The Peak Project, located in Logan county, Kentucky, totaling approximately 270 acres, is comprised of certain lands included in mining permit application Number 071-9702 which are subject to a joint venture (the “Peak JV”) between Arrakis and Peak Concepts, LLC (“Peak”). The Peak JV is being carried out through MidAmerica Oil Sands, LLC.
Pursuant to the Acquisition Agreement, Arrakis agreed to sell a 25% interest in the Peak JV to Archer in consideration for the issuance of 500,000 common shares of Archer (collectively, the “Archer Shares”) and US$300,000 of expenditures being incurred on the operations of the Peak JV, which expenditures shall be incurred on a timeline to be mutually agreed upon by Arrakis and Archer, provided that Archer shall not be required to expend more than US$50,000 in the six months following closing of the acquisition. On closing, the membership interests in the Peak JV are expected to be held as to 25% by Arrakis, 25% by Archer, and 50% by Peak.

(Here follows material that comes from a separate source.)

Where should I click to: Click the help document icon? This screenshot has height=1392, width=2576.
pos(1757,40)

The Archer Shares to be issued on closing will be subject to a statutory hold period expiring four months and one day after the issuance of the Archer Shares.
Pursuant to the Sublicense Agreement, ICC has granted Archer an exclusive sublicense and the exclusive right to utilize the License (as defined below) in international markets to manufacture, sell and market Sandklene 950 in international territories, except with respect to operations conducted by or facilities owned in whole or in part, now or in the future, by certain existing customers of ICC (the “Sublicense”). The Sublicense does not give Archer any rights to manufacture, sell or market Sandklene 950 to any parties for use within the United States, including operations or facilities owned or managed by Archer. Sandklene 950 is a chemical wetting agent useful in the recovery of oil from tar sands. The original license for Sandklene 950 was granted to Imperial Petroleum by MDEChem, Inc. (“MDE”), and Imperial Petroleum assigned the exclusive rights to manufacture, sell and market Sandklene 950 (the “License”) to ICC.

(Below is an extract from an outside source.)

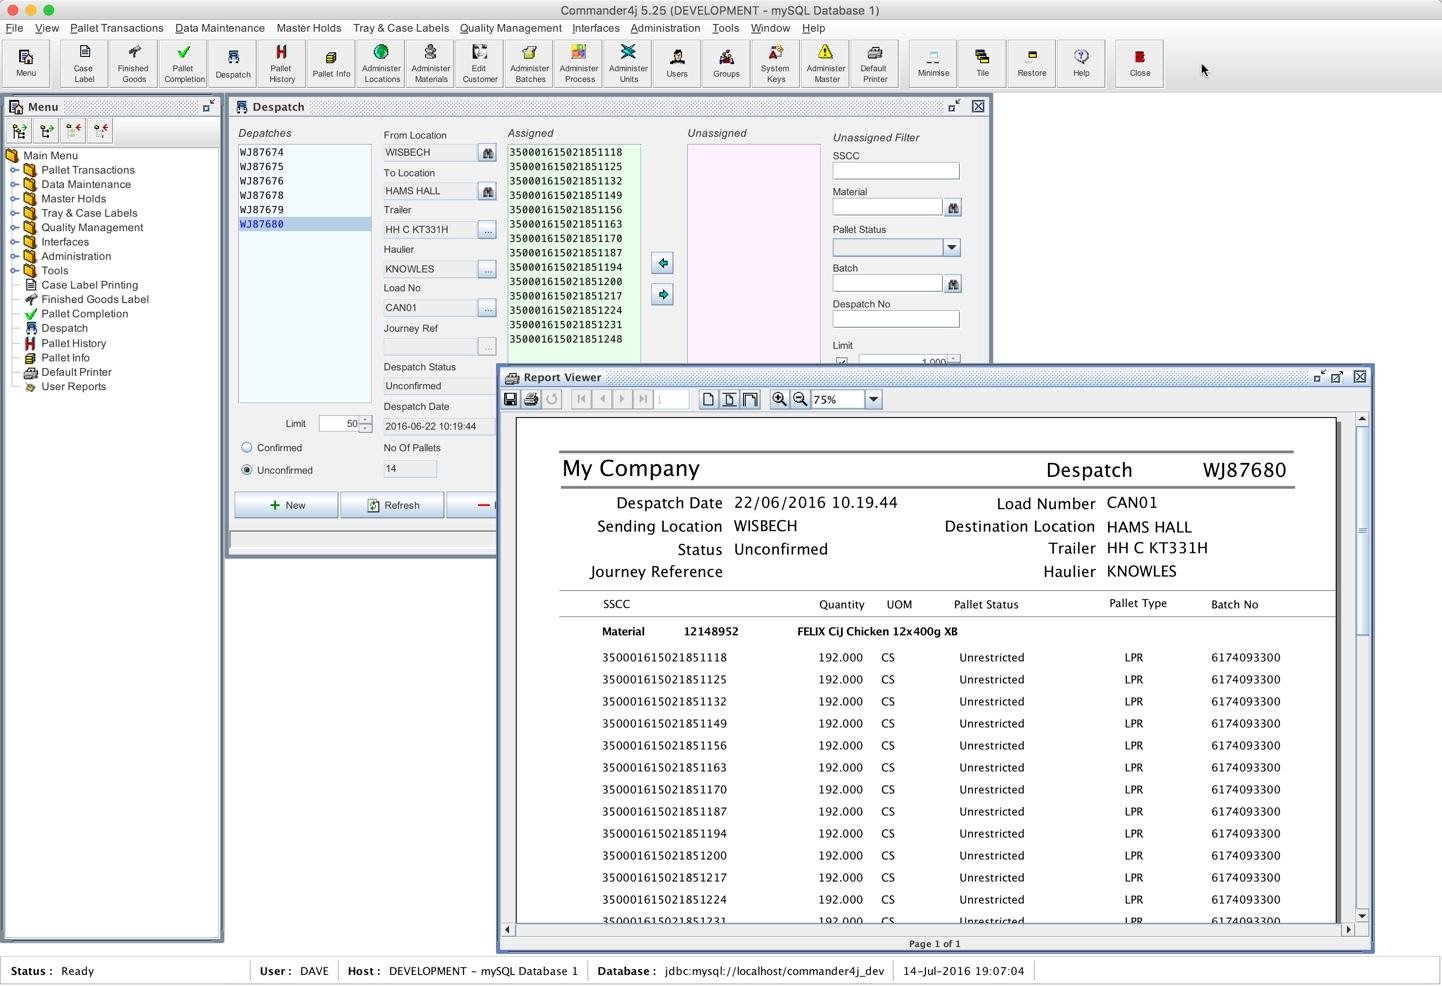The image size is (1442, 986).
Task: Open the Interfaces menu
Action: pos(595,28)
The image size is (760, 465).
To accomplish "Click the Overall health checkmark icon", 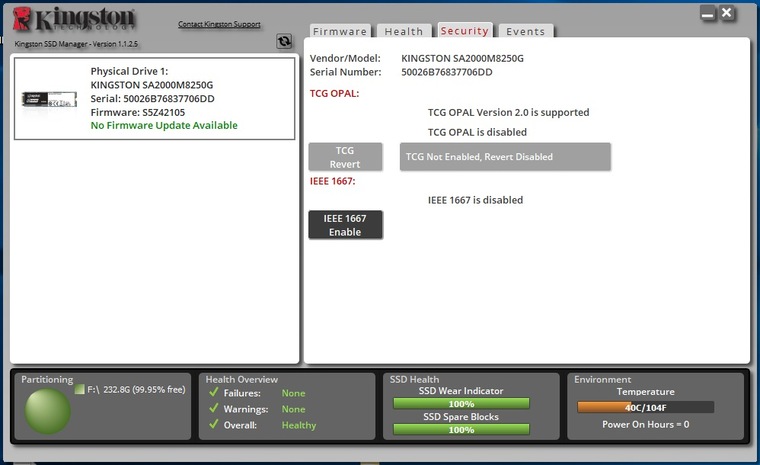I will click(x=212, y=425).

In consideration of ICC granting Archer the Sublicense, Archer has agreed to reserve and pay to ICC US$400,000 and a royalty of US$1.00 for each gallon of Sandklene 950 manufactured by Archer, which royalty is in addition to the royalty of US$1.75 per gallon reserved to MDE as provided for under the License. ICC, however, has agreed to pay Archer a royalty of US$1.00 per gallon on all sales of Sandklene 950 to existing customers for their operations outside of Canada and the United States. Pursuant to the Sublicense Agreement, if Archer defaults on its obligations under the Acquisition Agreement to spend $300,000 on the operations of the Peak JV and issue 500,000 Archer Shares on or before January 31, 2014, then Archer will be required to pay the balance of the $300,000 that it has not spent on the operations of the Peak JV and to issue the balance of the Archer Shares that it has not issued to ICC in order to maintain the Sublicense. Also, MDE has agreed that in the event that Imperial Petroleum defaults or otherwise terminates the License, MDE will allow Archer’s rights to manufacture, sell and market Sandklene 950 to continue as provided for in the Sublicense Agreement.
Closing of the proposed transaction is subject to a number of conditions, including the parties completing their respective due diligence and approval of the TSX Venture Exchange. The Acquisition Agreement may be terminated at any time by mutual agreement of the parties. Unless otherwise agreed to by the parties, the Acquisition Agreement will automatically terminate in the event that the closing conditions are not fulfilled or waived by the closing date or if the proposed transaction does not close on or before July 15, 2013. The Company expects that a portion of the funds raised pursuant to the private placement financing of the Company announced on June 10, 2013 will be used to fund the Company’s obligations pursuant to the Acquisition Agreement.